• _VORLIEGENDE EINTRÄGE_
_ _ _ _ _ _ _
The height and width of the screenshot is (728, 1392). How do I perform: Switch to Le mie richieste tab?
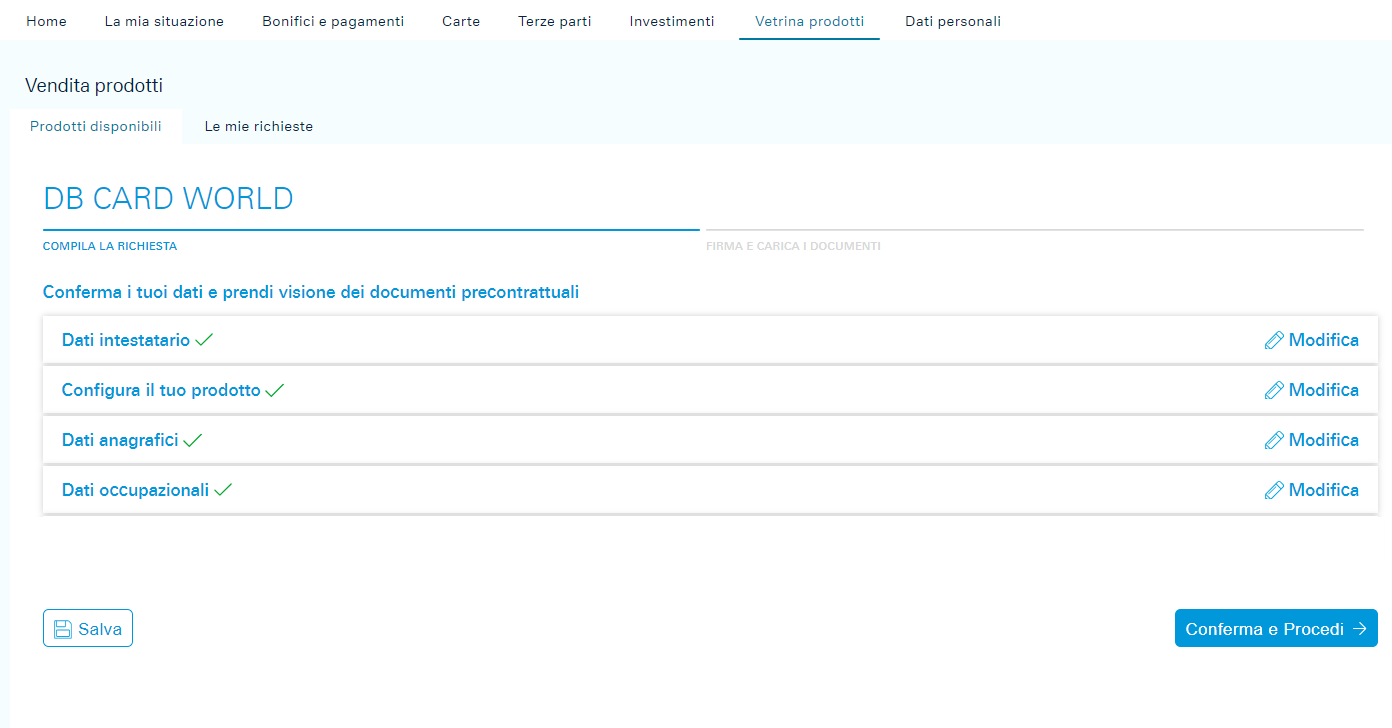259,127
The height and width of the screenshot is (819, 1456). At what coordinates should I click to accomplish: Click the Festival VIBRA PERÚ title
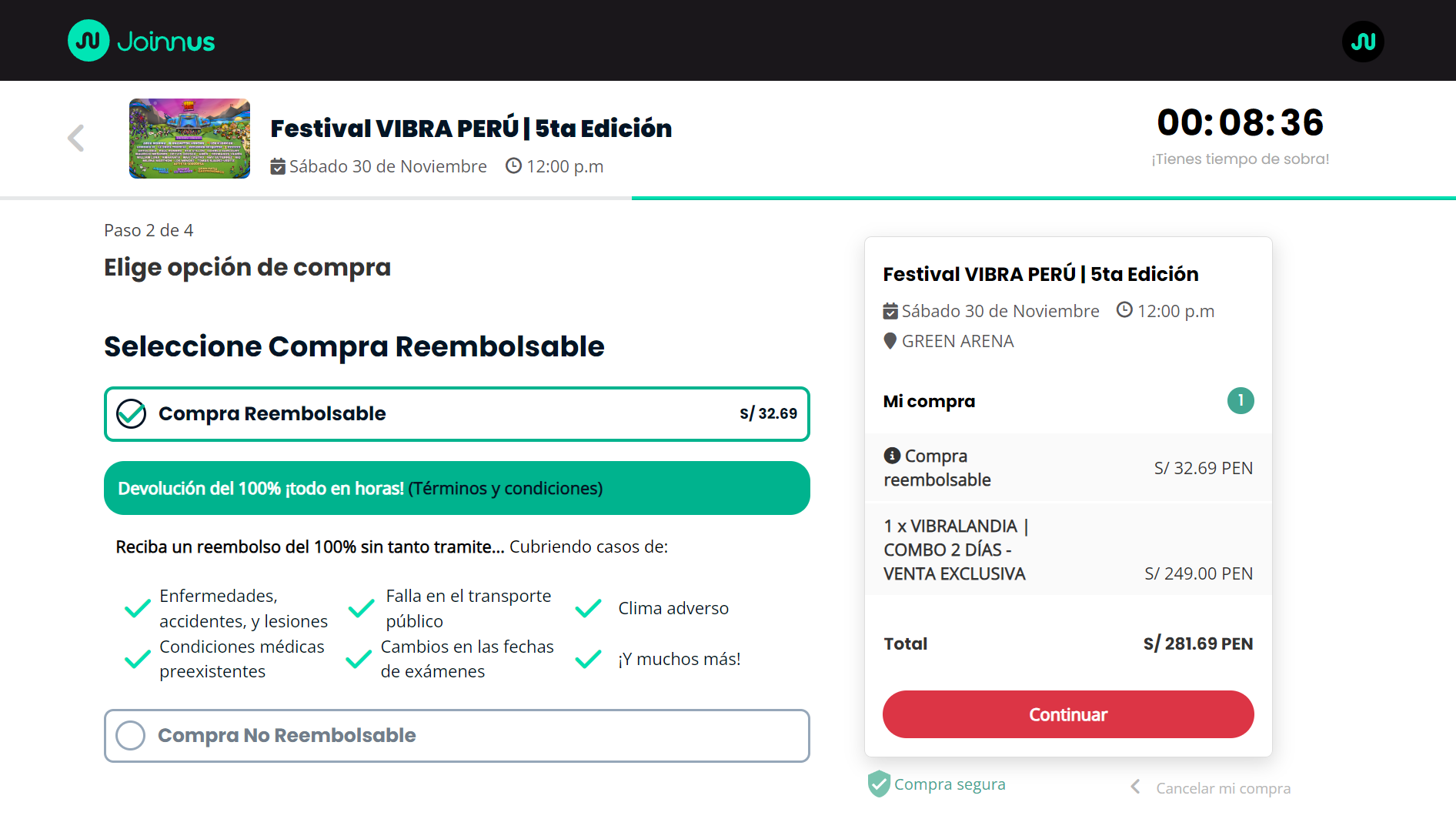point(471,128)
_ _ _ _ _ _ _
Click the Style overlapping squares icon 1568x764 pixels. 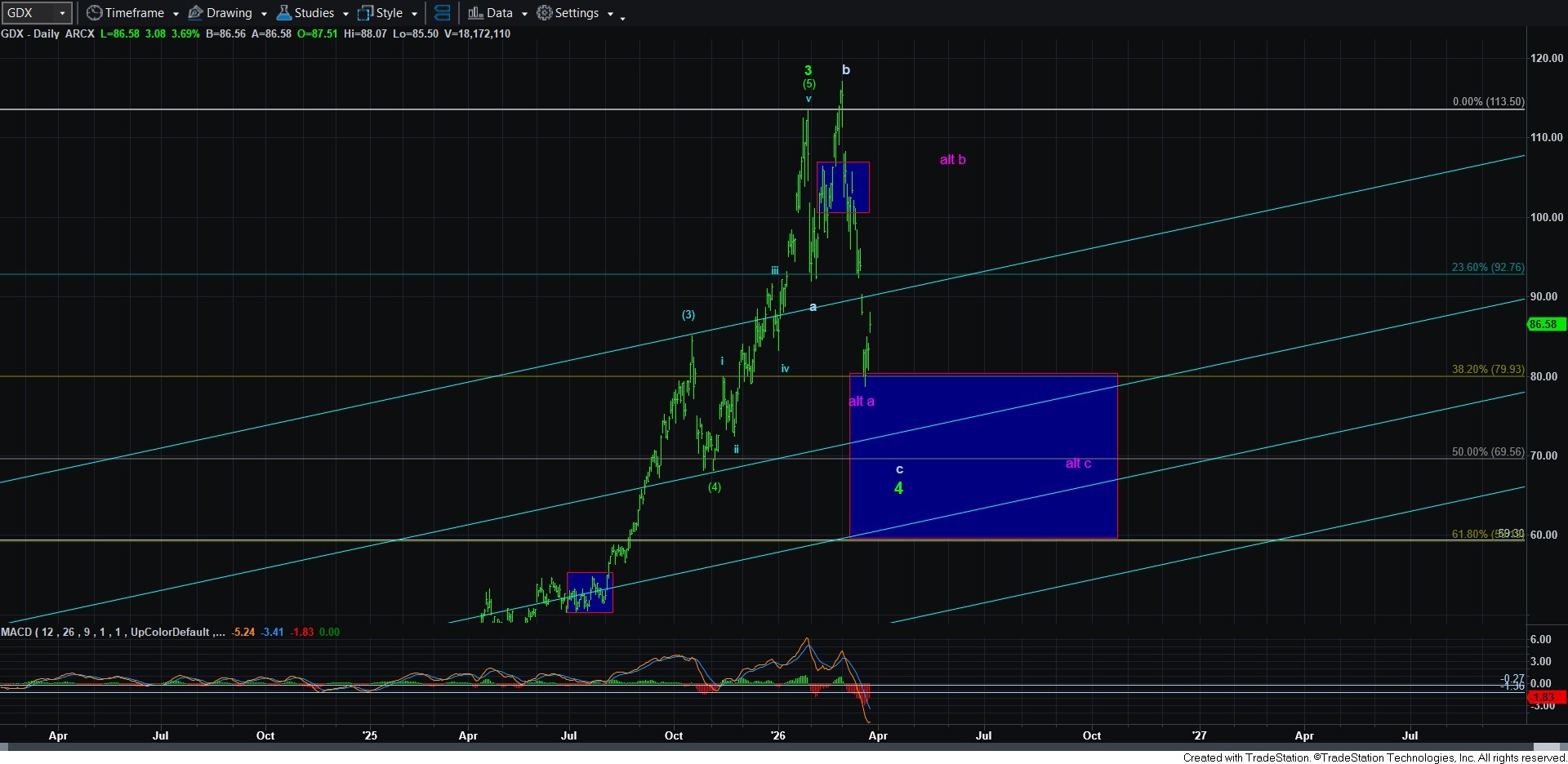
_ _ _ _ _ _ _
• _ZIEL DER AUFGABE_
Gib alles von der Zeile mit „The height and width of the screenshot is (819, 1456).“ bis hinunter zur Zeile mit „point(471,128)“, beide eingeschlossen, als CSV mit den Spalten „eingabe“ und „antwort“ aus: eine Zeile pro Eintrag, jedes Feld in Anführungszeichen, Zeilenumbrüche durch Leerzeichen ersetzt. Die Bilder lässt du weg.

• _VOLLSTÄNDIGE ANTWORT_
eingabe,antwort
"The height and width of the screenshot is (819, 1456). At what coordinates should I click to accomplish: Click the Festival VIBRA PERÚ title","point(471,128)"